The Hong Kong Monetary Authority (HKMA) predicted more business opportunities for Hong Kong's banking sector this year in its annual report published Monday in Hong Kong.
The HKMA said that with the economic growth continued to gather pace and the implementation of the programs under Closer Economic Partnership Arrangement (CEPA), the banks revenue sources will be broadened.
The HKMA also showed optimism for the outlook of macro-economy, trade and labor market in 2004.
Joseph Yam, chief executive of the HKMA, said in a statement on the report that after six years of difficulty and uncertainty, Hong Kong's economy had experienced a strong rebound in the second half of 2003. The rebound was helped by a more benign global environment and was boosted by measures to strengthen economic ties between Hong Kong and the Chinese mainland.

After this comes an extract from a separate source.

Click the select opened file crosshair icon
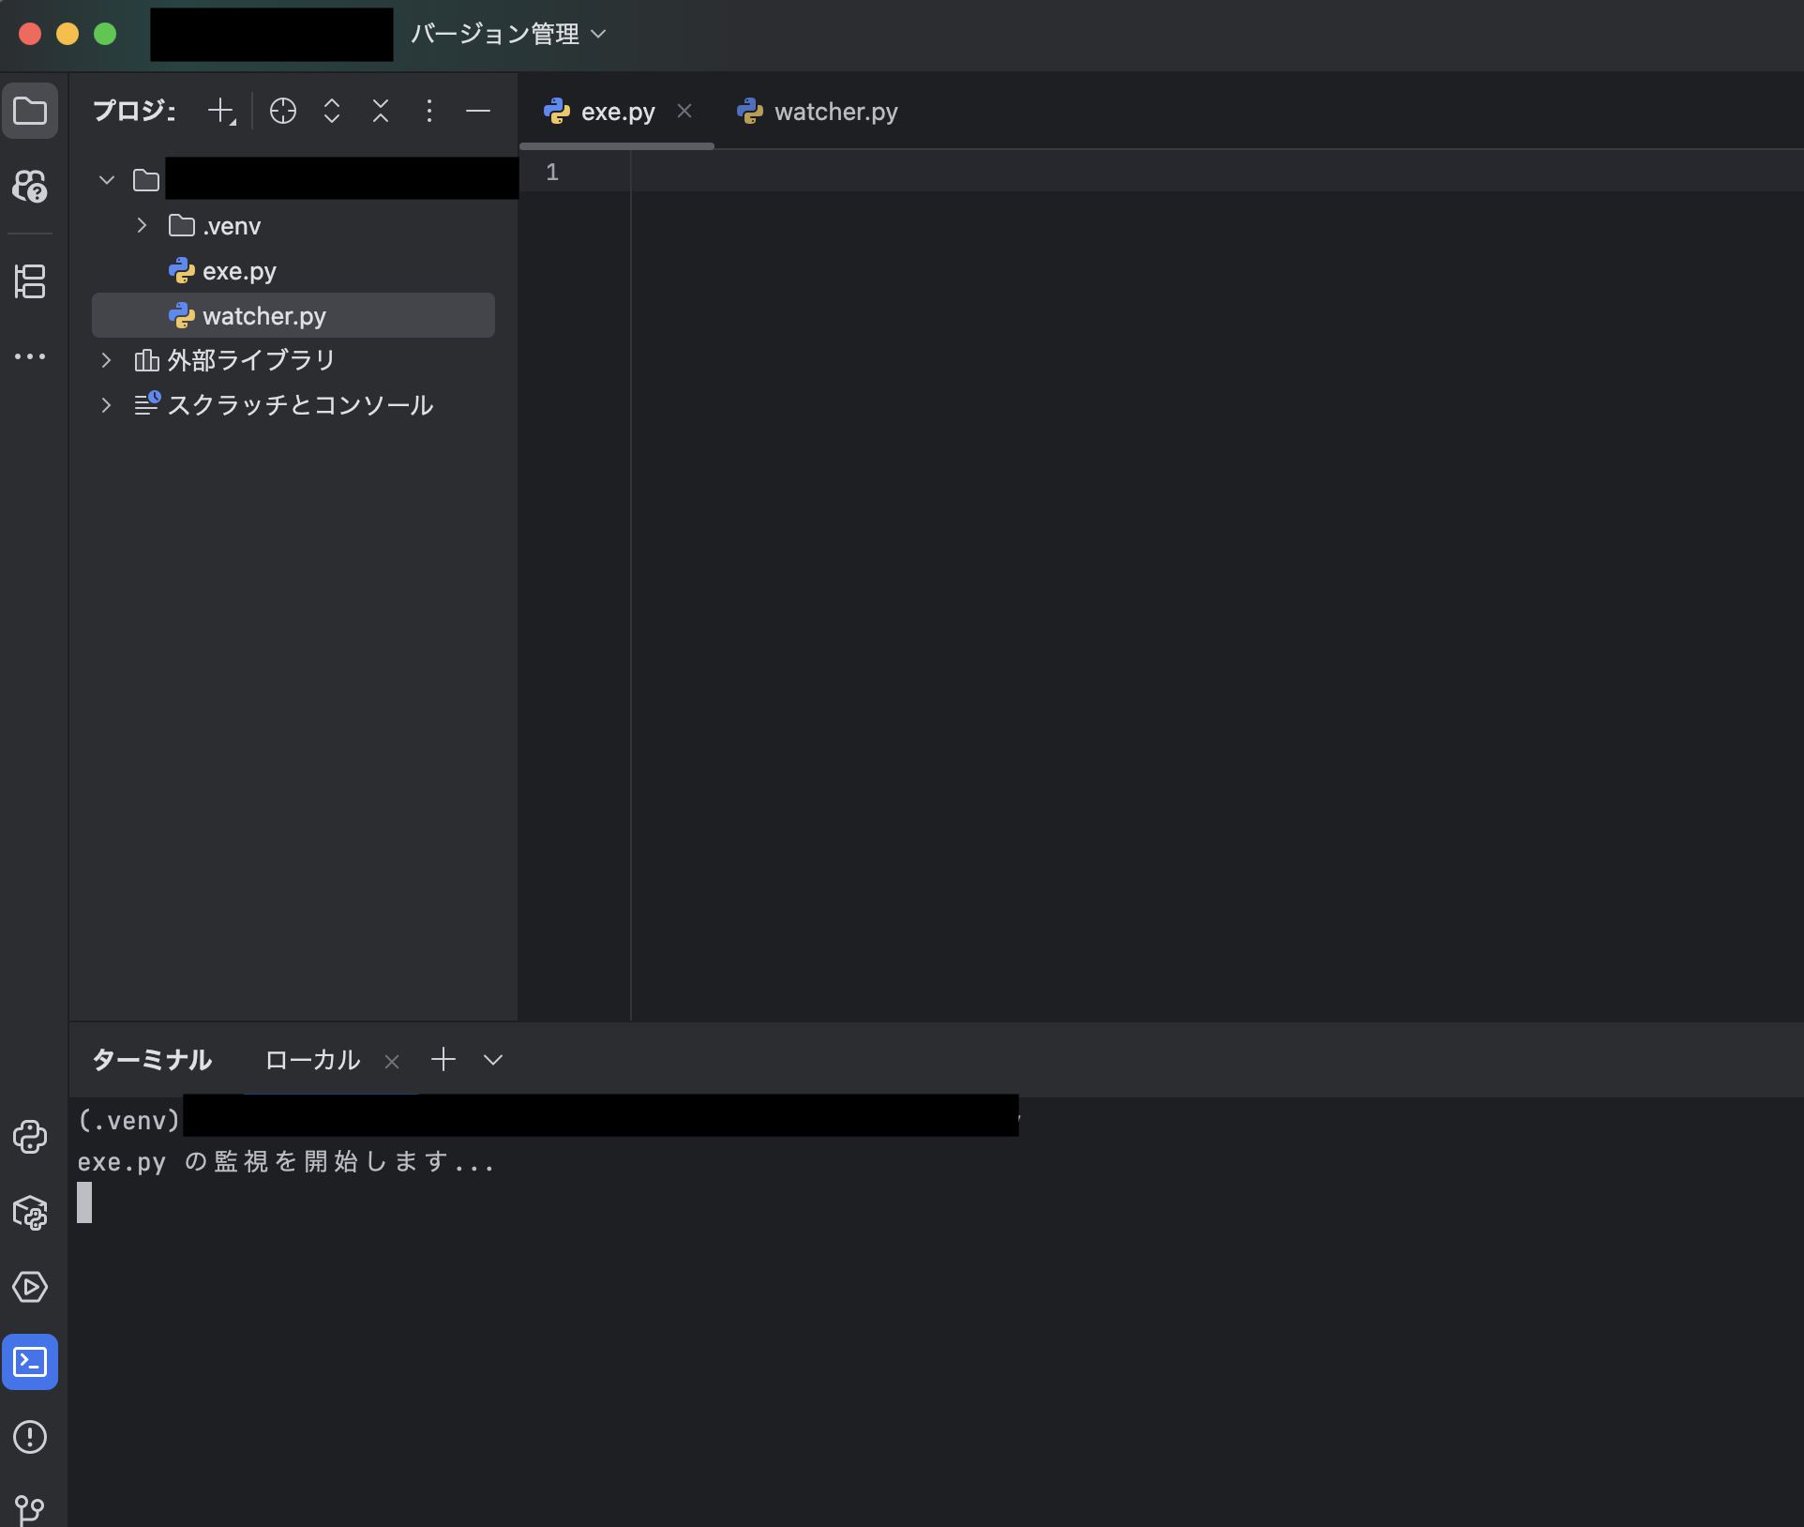 (282, 112)
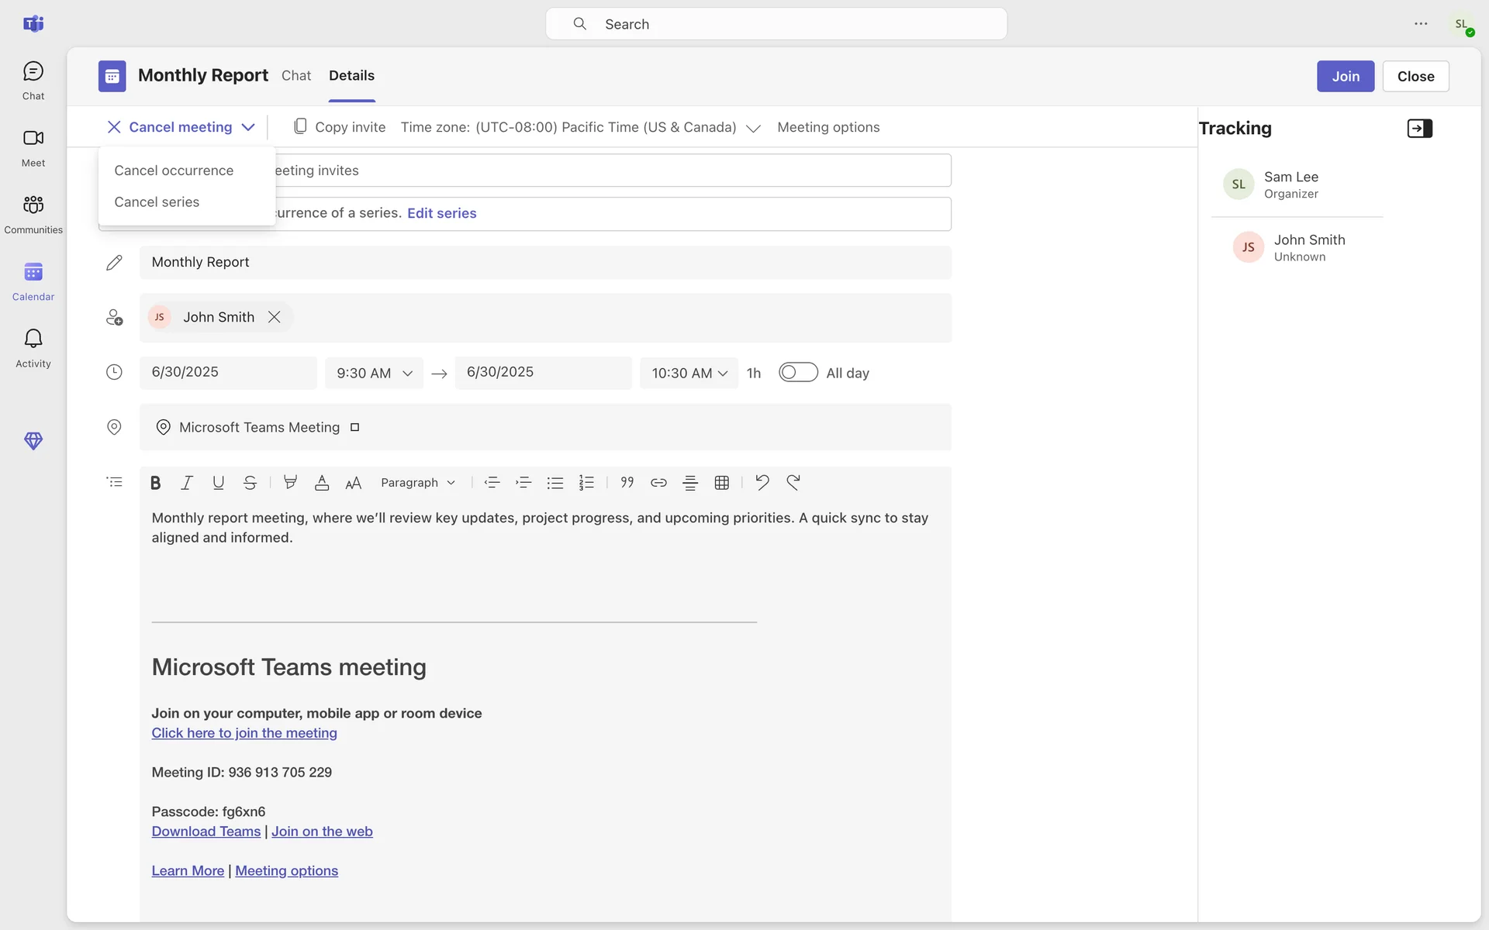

The economic impact of the Severe Acute Respiratory Syndrome (SARS) had been short-lived, and some important sectors of the economy, such as merchandise trade, were hardly affected at all, he added.
"During this eventful and turbulent year, the HKMA achieved its objectives of maintaining currency stability, promoting the safety and stability of the banking system, and enhancing the efficiency, integrity and development of the financial system," said Yam.
Despite the difficult second quarter and considerable volatility in the world's main currencies, he noted, the Hong Kong dollar continued to be stable under the Linked Exchange Rate system in 2003.
Hong Kong's banking system remained stable and effective while the banking sector as a whole managed to show an increase in profits for the year, thanks to the markedly improved economic conditions in the second half of the year and to their own efforts to diversify business, he added.
According to the report, Hong Kong's Exchange Fund, which is managed by the HKMA, produced an investment return of 10.2 percent, 70 basis points higher than the benchmark previously set.